Our first step is to install Optimum with the onnxruntime utilities and evaluate.

This will install all required packages including transformers, torch, and onnxruntime. If you are going to use a GPU you can install optimum with pip install optimum[onnxruntime-gpu].

!pip install "optimum[onnxruntime]==1.2.2" evaluate[evaluator] sklearn mkl-include mkl

2. Convert a Hugging Face `Transformers` model to ONNX for inference

Before we can start qunatizing, we need to convert our vanilla transformers model to the onnx format. To do this we will use the new ORTModelForSequenceClassification class calling the from_pretrained() method with the from_transformers attribute. The model we are using is the optimum/distilbert-base-uncased-finetuned-banking77 a fine-tuned DistilBERT model on the Banking77 dataset achieving an Accuracy score of 92.5 and as the feature (task) text-classification.

from optimum.onnxruntime import ORTModelForSequenceClassification
from transformers import AutoTokenizer
from pathlib import Path
 
 
model_id="optimum/distilbert-base-uncased-finetuned-banking77"
dataset_id="banking77"
onnx_path = Path("onnx")
 
# load vanilla transformers and convert to onnx
model = ORTModelForSequenceClassification.from_pretrained(model_id, from_transformers=True)
tokenizer = AutoTokenizer.from_pretrained(model_id)
 
# save onnx checkpoint and tokenizer
model.save_pretrained(onnx_path)
tokenizer.save_pretrained(onnx_path)

3. Configure static quantization & run Calibration of quantization ranges

Post-training static quantization, compared to dynamic quantization not only involves converting the weights from float to int, but also performing an first additional step of feeding the data through the model to compute the distributions of the different activations (calibration ranges). These distributions are then used to determine how the different activations should be quantized at inference time. Importantly, this additional step allows us to pass quantized values between operations instead of converting these values to floats - and then back to ints - between every operation, resulting in a significant speed-up.
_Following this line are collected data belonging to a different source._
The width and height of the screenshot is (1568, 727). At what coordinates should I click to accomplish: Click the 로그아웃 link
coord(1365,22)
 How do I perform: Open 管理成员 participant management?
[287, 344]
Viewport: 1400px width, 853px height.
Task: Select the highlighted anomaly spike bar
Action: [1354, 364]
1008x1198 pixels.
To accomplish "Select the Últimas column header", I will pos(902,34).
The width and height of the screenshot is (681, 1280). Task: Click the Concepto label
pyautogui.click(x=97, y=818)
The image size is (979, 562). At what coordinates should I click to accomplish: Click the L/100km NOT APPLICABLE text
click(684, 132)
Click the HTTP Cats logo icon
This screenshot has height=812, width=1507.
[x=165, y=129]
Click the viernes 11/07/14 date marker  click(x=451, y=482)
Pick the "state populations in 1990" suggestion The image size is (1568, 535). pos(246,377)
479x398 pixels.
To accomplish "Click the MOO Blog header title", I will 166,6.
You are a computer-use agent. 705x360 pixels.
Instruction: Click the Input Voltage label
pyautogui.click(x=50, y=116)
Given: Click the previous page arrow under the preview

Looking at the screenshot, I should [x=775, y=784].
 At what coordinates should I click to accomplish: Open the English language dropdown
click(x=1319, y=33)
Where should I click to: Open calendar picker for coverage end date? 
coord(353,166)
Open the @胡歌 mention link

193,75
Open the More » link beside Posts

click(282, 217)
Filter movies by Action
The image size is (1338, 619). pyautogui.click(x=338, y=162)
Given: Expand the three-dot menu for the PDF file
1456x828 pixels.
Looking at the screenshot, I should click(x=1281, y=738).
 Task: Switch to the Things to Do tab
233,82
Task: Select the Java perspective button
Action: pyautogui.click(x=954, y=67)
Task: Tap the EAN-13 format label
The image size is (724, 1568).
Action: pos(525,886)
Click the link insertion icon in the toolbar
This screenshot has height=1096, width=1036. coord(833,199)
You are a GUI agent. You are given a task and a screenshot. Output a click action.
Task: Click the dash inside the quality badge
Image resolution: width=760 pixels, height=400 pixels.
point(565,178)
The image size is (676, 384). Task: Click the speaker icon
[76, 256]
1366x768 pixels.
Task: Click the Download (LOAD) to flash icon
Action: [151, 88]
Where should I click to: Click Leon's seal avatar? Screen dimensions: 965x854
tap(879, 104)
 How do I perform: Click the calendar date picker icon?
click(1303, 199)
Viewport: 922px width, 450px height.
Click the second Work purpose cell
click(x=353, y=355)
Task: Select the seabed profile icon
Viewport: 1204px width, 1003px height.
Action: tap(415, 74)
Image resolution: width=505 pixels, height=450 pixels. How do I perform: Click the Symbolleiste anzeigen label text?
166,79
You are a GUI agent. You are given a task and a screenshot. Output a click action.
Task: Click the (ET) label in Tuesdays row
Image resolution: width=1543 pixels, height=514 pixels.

First step is to create our Quantization configuration using optimum.

from optimum.onnxruntime import ORTQuantizer
from optimum.onnxruntime.configuration import AutoQuantizationConfig
from onnxruntime.quantization import QuantFormat, QuantizationMode
 
# create ORTQuantizer and define quantization configuration
quantizer = ORTQuantizer.from_pretrained(model_id, feature=model.pipeline_task)
qconfig = AutoQuantizationConfig.avx512_vnni(
    is_static=True,
    format=QuantFormat.QOperator,
    mode=QuantizationMode.QLinearOps,
    per_channel=True,
    operators_to_quantize=["MatMul", "Add" ]
    )

After we have configured our configuration we are going to use the fine-tuning dataset as calibration data to calculate the quantization parameters of activations. The ORTQuantizer supports three calibration methods: MinMax, Entropy and Percentile.

We are going to use Percentile as a calibration method. For the session we have already run hyperparameter optimization in advance to find the right percentiles to achieve the highest accuracy. Therefore we used the scripts/run_static_quantizatio_hpo.py together with optuna.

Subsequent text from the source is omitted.